This record is provided by CoinArchives, a database of numismatic auction catalogs.
Important copyright information:
The data below is presented by permission of the copyright holder(s). Reproduction is allowed only by authorization from Gemini, LLC.
Gemini, LLC > Auction VIAuction date: 10 January 2010
Lot number: 247

Lot description:

Uncertain Asia Minor or Syrian mint. c. 1st century AD. Bronze, 2.99g. Obv: Female bust right, draped and veiled. Border of dots. Rx: Female figure, holding scepter, seated facing on eagle that is preparing to fly away. In lower right field, Χ. Border of dots. RPC Suppl. I, S-5482 (same dies, now BM). VF.
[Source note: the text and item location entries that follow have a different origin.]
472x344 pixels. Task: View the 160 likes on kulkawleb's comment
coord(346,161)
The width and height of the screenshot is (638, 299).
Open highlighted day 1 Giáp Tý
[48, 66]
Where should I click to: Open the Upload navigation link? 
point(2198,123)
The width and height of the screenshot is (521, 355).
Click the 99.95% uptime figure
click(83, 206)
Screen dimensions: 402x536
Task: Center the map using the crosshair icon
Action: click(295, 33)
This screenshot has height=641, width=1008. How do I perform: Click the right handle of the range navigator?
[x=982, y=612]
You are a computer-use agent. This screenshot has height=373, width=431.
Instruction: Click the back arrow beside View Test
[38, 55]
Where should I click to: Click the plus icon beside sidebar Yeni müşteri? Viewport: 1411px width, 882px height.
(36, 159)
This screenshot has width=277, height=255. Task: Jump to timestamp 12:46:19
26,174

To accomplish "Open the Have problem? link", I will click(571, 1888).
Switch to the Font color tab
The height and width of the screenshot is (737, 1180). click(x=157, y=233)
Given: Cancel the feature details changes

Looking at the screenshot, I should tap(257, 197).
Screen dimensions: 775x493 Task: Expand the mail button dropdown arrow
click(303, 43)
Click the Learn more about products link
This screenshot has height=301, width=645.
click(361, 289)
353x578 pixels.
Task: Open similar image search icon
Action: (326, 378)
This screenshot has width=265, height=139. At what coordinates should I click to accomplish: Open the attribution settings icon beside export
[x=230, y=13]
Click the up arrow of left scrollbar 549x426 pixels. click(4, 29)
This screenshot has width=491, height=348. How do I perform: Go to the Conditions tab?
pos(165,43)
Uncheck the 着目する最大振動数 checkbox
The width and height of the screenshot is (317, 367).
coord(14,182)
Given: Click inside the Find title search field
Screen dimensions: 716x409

Ex Dr. Stephen Gerson Collection.

Another specimen, also from the same dies as ours, in the collection of Adam D. Philippidis, shown online in The House of Ptolemy Annex. The attribution and interpretation of this unusual coin are uncertain. RPC assumed that it had illegible inscriptions, but our fuller and finer specimen and the fine Philippidis specimen too show that it was apparently anepigraphic, apart from the mysterious X or monogram before the eagle on reverse. It is unclear to us why RPC calls the woman on the eagle Cybele, since Cybele's typical crown of towers, drum, and lions are missing, and there is no mention of a depiction of Cybele borne aloft by an eagle in Rapp's article on the goddess in Roscher's Lexikon der griechischen und romischen Mythologie. The reverse type would appear to depict the conveyance of a mortal to heaven, as it was later used to signify the apotheosis of several Roman emperors and empresses from Faustina I on. We are grateful to Adam D. Philippidis for notifying us of his specimen of this coin and pointing out the RPC reference, which we had overlooked.